“Exquisitely shot, scripted, paced and performed, it’s a sumptuous feast for all the senses”

The White Lotus

The White Lotus, Sky Atlantic

“On the evidence of the first few episodes, it seems that the third series may have moved even further from the original’s MO. But the precision of the storytelling and the realisation of every character, from the most central to the most peripheral, remains masterly. Exquisitely shot, scripted, paced and performed, it’s a sumptuous feast for all the senses.”
Lucy Mangan, The Guardian

“Mike White’s writing and characterisation is so sharp and delicious that his drama firing on three cylinders is still better than many others firing on all four.
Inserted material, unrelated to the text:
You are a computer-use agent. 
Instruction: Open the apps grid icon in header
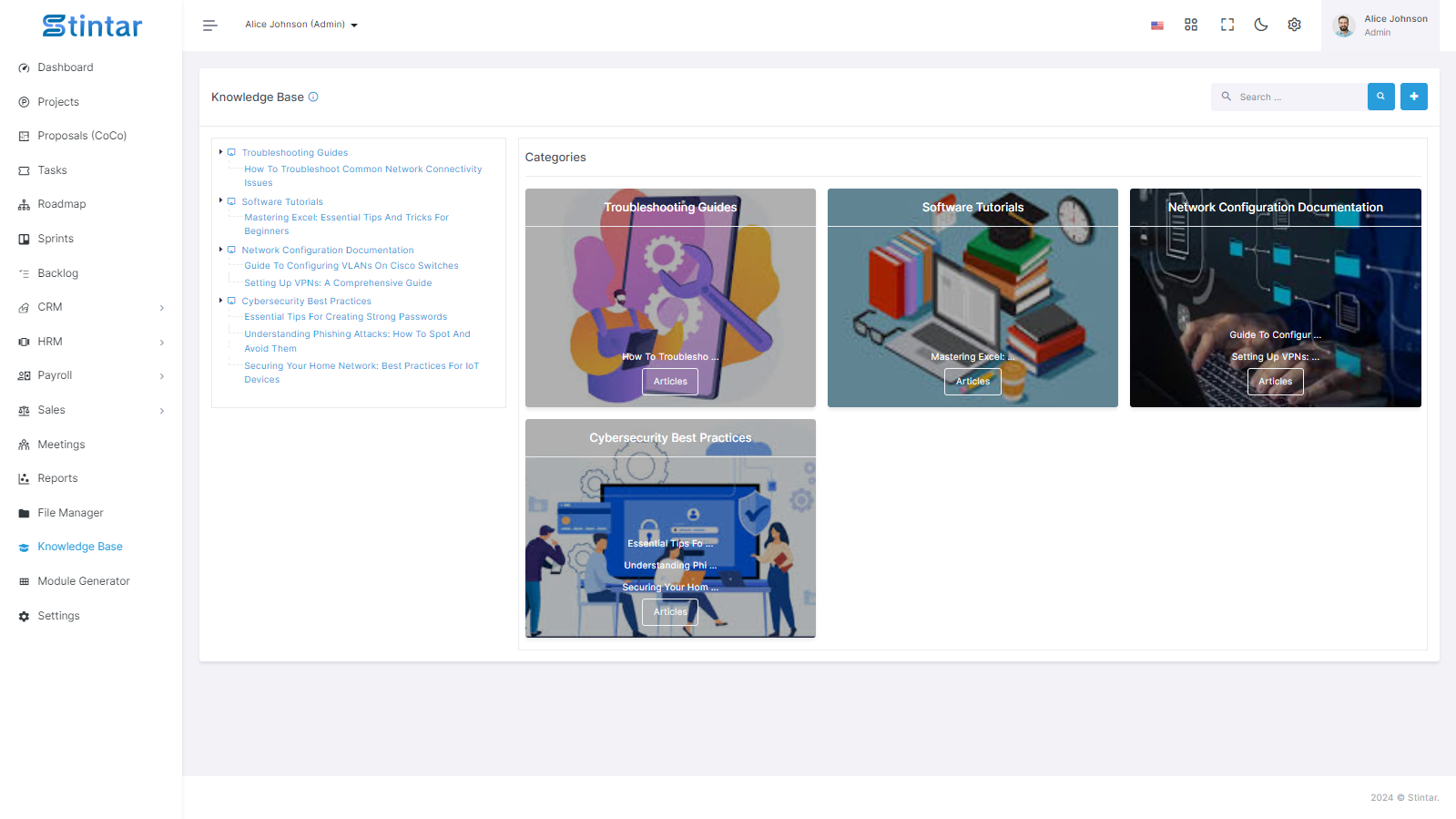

While this is slow to get going there is, as ever, much delectable toxicity to feast upon, albeit with less humour than usual.”
Carol Midgley, Times

“There is no murder in the first episode of White Lotus, as before, but other than that this third season is very much more of the same. Mainly, this is a good thing. The cast is sensational and the locations equally so. Throwing a snaggle of vacuous American tourists into a Disneyland of self-actualisation, complete with a bevy of treatment sessions where they can find their centre – and realise that they don’t have one – is a constant joy. It is wickedly funny throughout, a delicious, caustic bin fire of the vanities.”
Benji Wilson, The Telegraph

“For all its glossy production values, exotic locations and big-name cast list, The White Lotus sticks to a successful formula. It’s beautifully photographed, like a travel brochure for billionaires, but writer and director Mike White knows what we expect of him, and he delivers.”
Christopher Stevens, Daily Mail

26.2 to Life: Inside the San Quentin Prison Marathon, BBC4

“There are points where you feel 26.2 to Life has a moral duty to push harder, that it is in danger of letting the uplifting narrative (the power of sport to unite men, the Corinthian spirit finding its way into the prison yard) exert too strong a pull. But in the main, it stays clear-eyed and crosses the finish line in fine form.”
Lucy Mangan, The Guardian

“26.2 to Life: Inside the San Quentin Prison Marathon captured the freedom-imprisonment paradox well as it followed the redemptive stories of several men as they jogged 105 laps around the crowded prison yard, often around 90-degree angled corners, sometimes with geese in the way. Which sounds worse even than running around the Isle of Dogs.”